Short problem 1:
According to the article on teacher recruitment in Suffolk, how many people attended the "getting into teaching event" in September?
Short problem 2:
Write the next part of the article on teacher recruitment in Suffolk, picking up after its final sentence.

===== Reading text =====

Suffolk County Council's children, families and learning department estimates that each year the county recruits around 300 newly-qualified teachers (NQTs) – with many of those coming from training schemes in Suffolk.

Crucially, the quality of trainee teachers coming out of its standard PGCE, salaried and assessment courses is high.

Mr Robinson said: 'We are delighted with that. When we are interviewing schools they say they have recruited two new trainees from last year and say they are fantastic because they know what the quality of them is. We have been given a really good allocation of places across all our programmes to recruit good numbers for 2017, so if your ceiling is high you will get more.'

For education bosses at Suffolk County Council, it is as much about signposting people into seriously considering a teaching career at an early opportunity.

Gordon Jones, cabinet member for children's services, education and skills, said: 'It's so important to keep generating new teacher training places locally to develop quality teachers.

'Recruiting teachers has been a key part of our Raising the Bar initiative, and we are thrilled to see that there has been an increase in the county in the number of trainee teachers.

'We want to continue to attract high-quality people to the profession. Our 'getting into teaching event' in September was attended by more than 100 people and was a good example of how we are connecting teaching schools and local teacher training providers with people who are interested in teaching as a career.'

Mr Robinson agrees, which is why Suffolk and Norfolk SCITT is increasingly targeting sixth-form students.

===== Provided information =====

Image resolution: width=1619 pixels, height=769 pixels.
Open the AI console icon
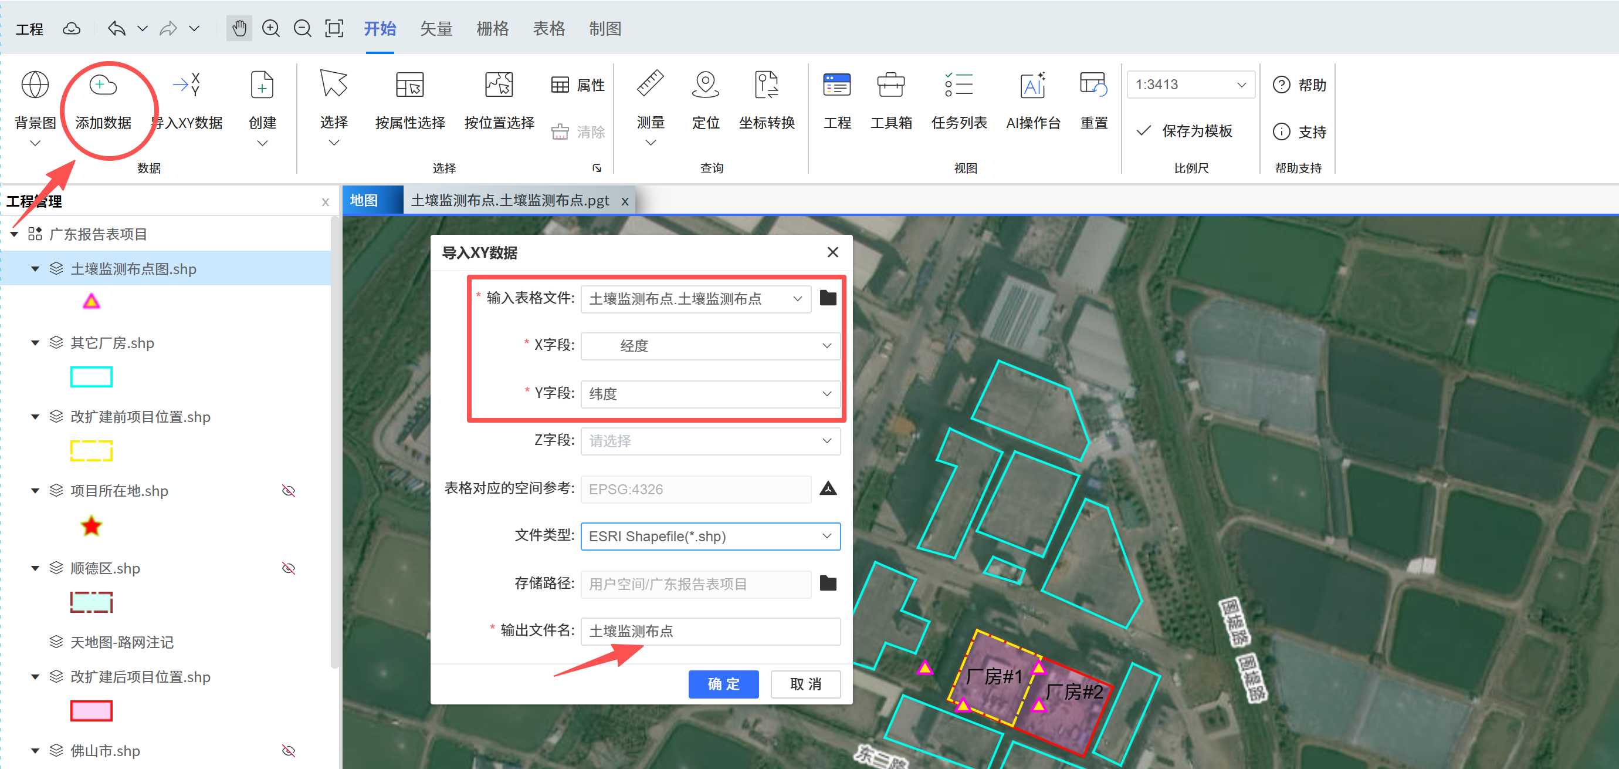pos(1033,85)
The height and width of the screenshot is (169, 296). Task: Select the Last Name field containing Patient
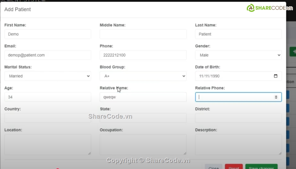tap(238, 34)
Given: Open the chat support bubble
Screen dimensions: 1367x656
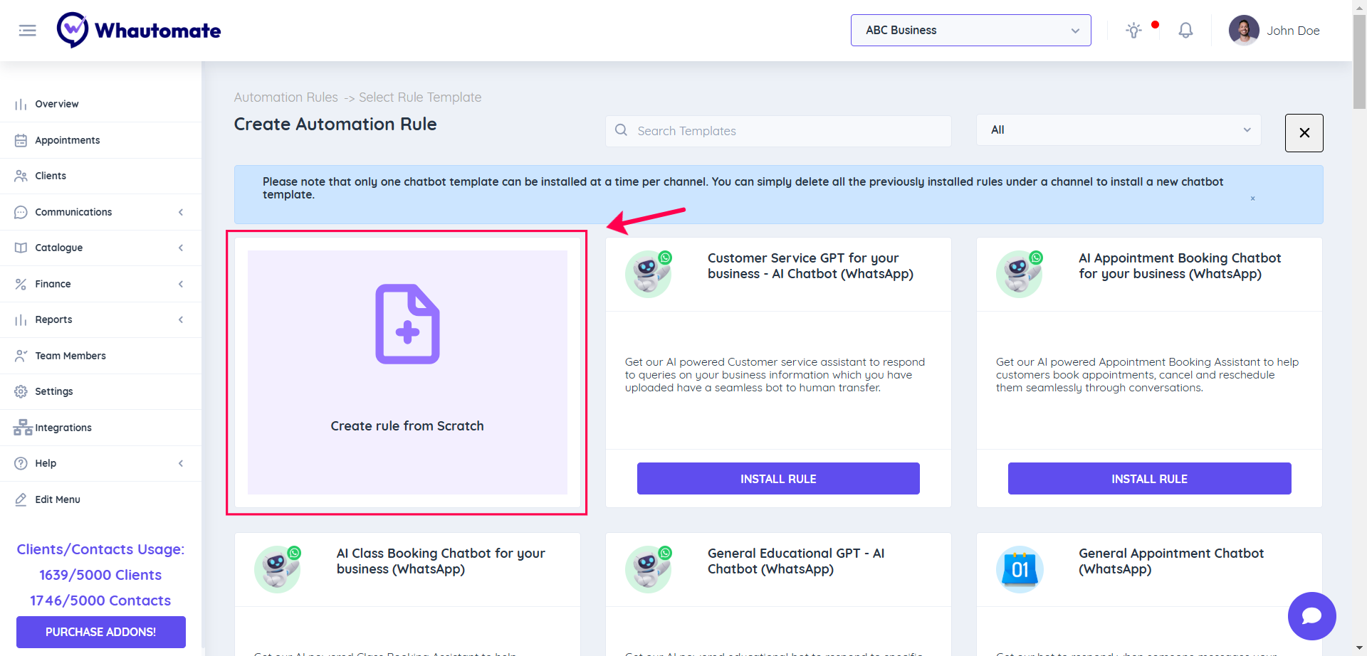Looking at the screenshot, I should (x=1311, y=615).
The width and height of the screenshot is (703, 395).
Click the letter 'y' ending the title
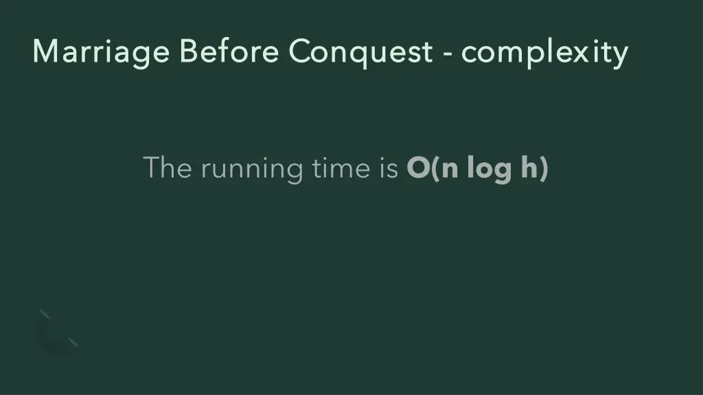(x=621, y=58)
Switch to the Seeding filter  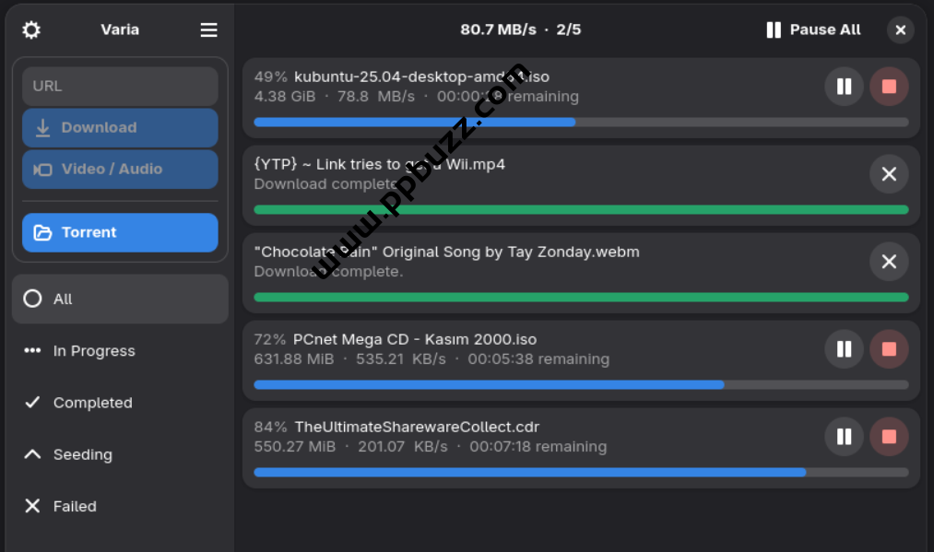pos(120,454)
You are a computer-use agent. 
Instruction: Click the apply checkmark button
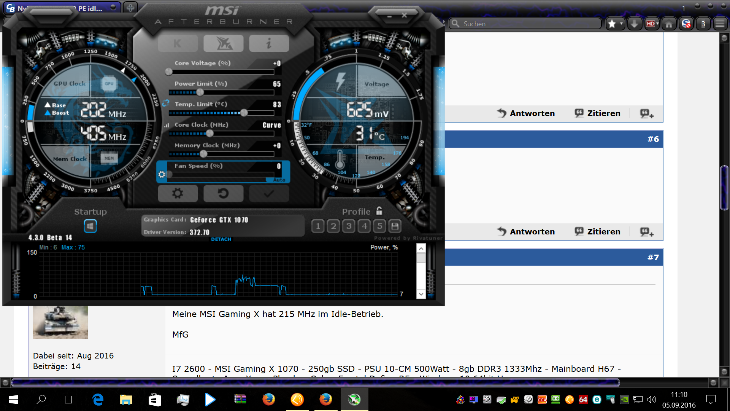click(269, 194)
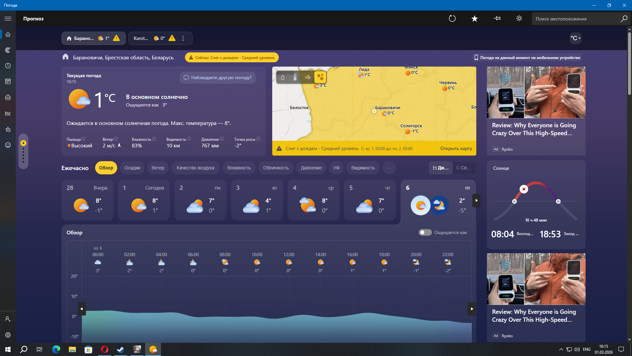The width and height of the screenshot is (632, 356).
Task: Click the Открыть карту link
Action: 456,149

=====

Expected answer 1:
More than 100 people.

Expected answer 2:
'What we say to them is while you are at university see if you can get involved in the school experience,' Mr Robinson said, adding that the earlier students consider it the more preparation they are likely to put in before enrolling on a course.

And that method in turn helps sow the seed of teaching in the minds of talented students – particularly in the difficult subjects for recruitment such as maths, physics, computing and modern foreign languages.

'We have actively been going to the universities all over to try and say to people they may not have thought about teaching but you have those skills,' Mr Robinson added.

But perhaps the hardest barrier for recruiting into the profession has been reports of teachers walking away from the career because of the long hours and amount of administrative work that is increasingly making educators feel like they are not actually teaching.

For 26-year-old St Helen's Primary School teacher Emma Garnham in Ipswich, who is two months into her first year as an NQT, it is a mindset that must not put off people who are passionate about teaching.

'Being a teacher is a work/life balance and there is a lot of paperwork, but to see the outcomes of that preparation, to see them interacting in a lesson, you can see that benefit in the class.

'It's really rewarding, especially when they come up to you and say 'that was a brilliant lesson'.'

Mr Robinson added: 'The truth is it is long hours and it is hard work but the most worthwhile jobs are.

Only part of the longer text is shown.